Text excerpt —
......

RP : I was hoping you'd say that. (I know folks! A dumb thing to say, but could you have come up with a better alternative)
SB : So that's why you should come along and see us, it's a unique experience.
RP : I gather that. (Hideously long pause while I throw my questions out and realise that I've only got about three left, since they've touched somehow on every topic I was intending to bring up)
RP : Since the media continually portrays Nick Cave and everything else anywhere near him as almost ludicrously morbid …
RH & SB : sigh
RP : Despite this … are you getting any of this sort of response?
SB : Tons of it.
RH : The fact I basically that people are so used to, particularly songwriting being so incredibly saccharine, that if they're presented with anything that bears any relation to the contradictions and so forth in actual life then they think that it's depressing, which is basically their problem as far as I can see.
SB : I don't think Browyn and myself write lyrics that are in anyway depressing. I mean I don't … admittedly, for some reason for which I cannot understand, it does appear that the more negative emotions are sort've like, the more powerful ones, and you do seem to be drawn towards those to write about, but none of those, I don't think there's one song that I've written with Bronwyn or by myself that is in anyway defeatist or subservient to the way that the world is or whatever, I mean I would hope to sort've see the world in a realistic way, and sort've like appreciate that there's both good and bad in it as opposed to …
RP : I thought they were songs of experience really.
SB : Yeah, but not sort've like negative experience.
RP : No
SB : I mean I hope that my songs sort've bring people, I mean I hope that ultimately I don't sort've think that that will probably affect most people in that way, but if it affects one or two people in a positive way that they might feel happier with their lives, then I think that's a great thing. I certainly don't hope to depress people or to be a sort've fourth form person doing poetry readings, of the variety that are common among fourth formers …
RH : The fact is that happiness isn't the be all and end all of your life anyway. The most particularly intense times of your life aren't happy. I mean that's a ludicrous sort've attitude, they're a combination of different things and it's all contradictory and …
SB : But ultimately a combination, instead of that one … I mean most pop bands present this image of, I mean heavy metal bands seem to present this image of "I've been done really badly by", which obviously their audiences relate to, yet, your average pop band presents this image of "basically everything's wonderful", and you go home with this girl …
RH : Life is white.
SB : Or this boy and that's it, and you're happy ever after, and y'know that just doesn't happen.
RP : It's facile.

......

Recorded information —
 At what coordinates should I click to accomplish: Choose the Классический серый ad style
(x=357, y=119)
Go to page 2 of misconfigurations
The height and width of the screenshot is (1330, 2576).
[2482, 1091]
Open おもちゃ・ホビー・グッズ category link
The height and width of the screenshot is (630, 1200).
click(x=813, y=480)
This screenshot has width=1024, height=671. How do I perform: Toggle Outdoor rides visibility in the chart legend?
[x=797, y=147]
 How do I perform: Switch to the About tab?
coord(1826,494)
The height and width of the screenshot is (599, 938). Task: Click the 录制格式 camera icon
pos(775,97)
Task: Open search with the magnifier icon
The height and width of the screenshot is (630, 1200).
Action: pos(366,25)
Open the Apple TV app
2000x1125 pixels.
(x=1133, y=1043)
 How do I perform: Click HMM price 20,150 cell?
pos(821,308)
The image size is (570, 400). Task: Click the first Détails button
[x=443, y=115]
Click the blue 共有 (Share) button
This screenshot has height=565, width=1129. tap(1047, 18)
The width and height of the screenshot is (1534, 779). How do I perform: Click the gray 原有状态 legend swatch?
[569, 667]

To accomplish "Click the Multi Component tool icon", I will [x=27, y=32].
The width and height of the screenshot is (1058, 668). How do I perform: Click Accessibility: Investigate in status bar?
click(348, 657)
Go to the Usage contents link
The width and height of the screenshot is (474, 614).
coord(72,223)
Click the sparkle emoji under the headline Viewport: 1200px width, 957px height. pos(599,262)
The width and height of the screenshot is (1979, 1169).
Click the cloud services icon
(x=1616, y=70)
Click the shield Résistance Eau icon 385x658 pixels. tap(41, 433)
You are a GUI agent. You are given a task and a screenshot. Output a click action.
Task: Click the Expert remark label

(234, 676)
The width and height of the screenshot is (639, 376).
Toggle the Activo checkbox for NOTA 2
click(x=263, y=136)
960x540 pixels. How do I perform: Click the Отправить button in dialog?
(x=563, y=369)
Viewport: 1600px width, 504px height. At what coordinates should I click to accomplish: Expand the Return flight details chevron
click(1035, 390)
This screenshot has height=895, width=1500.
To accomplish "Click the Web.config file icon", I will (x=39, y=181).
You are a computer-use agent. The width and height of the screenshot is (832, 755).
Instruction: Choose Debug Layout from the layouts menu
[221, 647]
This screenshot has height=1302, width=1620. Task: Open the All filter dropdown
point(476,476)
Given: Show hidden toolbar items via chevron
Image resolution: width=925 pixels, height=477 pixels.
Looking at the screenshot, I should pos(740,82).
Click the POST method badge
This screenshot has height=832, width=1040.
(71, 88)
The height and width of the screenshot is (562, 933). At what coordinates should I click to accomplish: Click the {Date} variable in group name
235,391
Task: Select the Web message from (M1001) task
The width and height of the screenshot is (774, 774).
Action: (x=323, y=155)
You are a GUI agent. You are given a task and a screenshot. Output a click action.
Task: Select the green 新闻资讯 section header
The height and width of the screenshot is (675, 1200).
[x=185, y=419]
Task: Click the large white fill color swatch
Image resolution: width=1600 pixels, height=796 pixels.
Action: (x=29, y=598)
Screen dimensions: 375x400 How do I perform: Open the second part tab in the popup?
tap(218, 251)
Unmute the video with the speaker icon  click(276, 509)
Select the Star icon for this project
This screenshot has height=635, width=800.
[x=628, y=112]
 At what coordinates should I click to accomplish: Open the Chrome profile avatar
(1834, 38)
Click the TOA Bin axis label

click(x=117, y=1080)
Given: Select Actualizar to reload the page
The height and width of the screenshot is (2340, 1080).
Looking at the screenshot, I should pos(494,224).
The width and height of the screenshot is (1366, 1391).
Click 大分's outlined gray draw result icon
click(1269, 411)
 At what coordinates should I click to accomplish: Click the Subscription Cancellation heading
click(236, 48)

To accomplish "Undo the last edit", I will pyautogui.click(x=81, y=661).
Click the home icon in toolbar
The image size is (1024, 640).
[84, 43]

......

Request A —
Transcribe the interview transcript word for word, from "RP : I gather" up to and including "Tons of it.".
Request B —
Write the next part of the interview transcript, picking up right after its final line.

Result A —
RP : I gather that. (Hideously long pause while I throw my questions out and realise that I've only got about three left, since they've touched somehow on every topic I was intending to bring up)
RP : Since the media continually portrays Nick Cave and everything else anywhere near him as almost ludicrously morbid …
RH & SB : sigh
RP : Despite this … are you getting any of this sort of response?
SB : Tons of it.

Result B —
SB : And how can anyone relate to them, or gain any sort've experience out of that or encouragement in their life, I mean basically if you just actually believe the lyrics then you just have to feel awfully insecure.
RH : All you can do is ultimately depress people because they can't live up to the standards that they're continually being presented with.
SB : In the same way the average family cannot live up to being the Brady Bunch.
SB & RH : Believe it or not ! (laughter)
RP : If you are happy, if you're in that situation, the ideal situation, you don't really know what to do with it anyway, cos you've never been shown. It's "here it is, happiness". You have to work at it.
RH : I don't think contentment is a particularly great thing personally. I prefer to stay hungry.
RP : Well, on that note, how's the record company going? Are you pleased with it?
SB : Yeah, they're great. They've been totally supportive from the very outset. I would imagine for their respect for the BP and for Mick Harvey. They financed our rehearsal sessions, and our recordings, and have not complained about the fact that we are basically a tax loss at the moment.
RH : (chuckling) deeply in debt.
SB : Deeply in debt to them (laughter) I mean they've got Depeche Mode so they're not starving or anything.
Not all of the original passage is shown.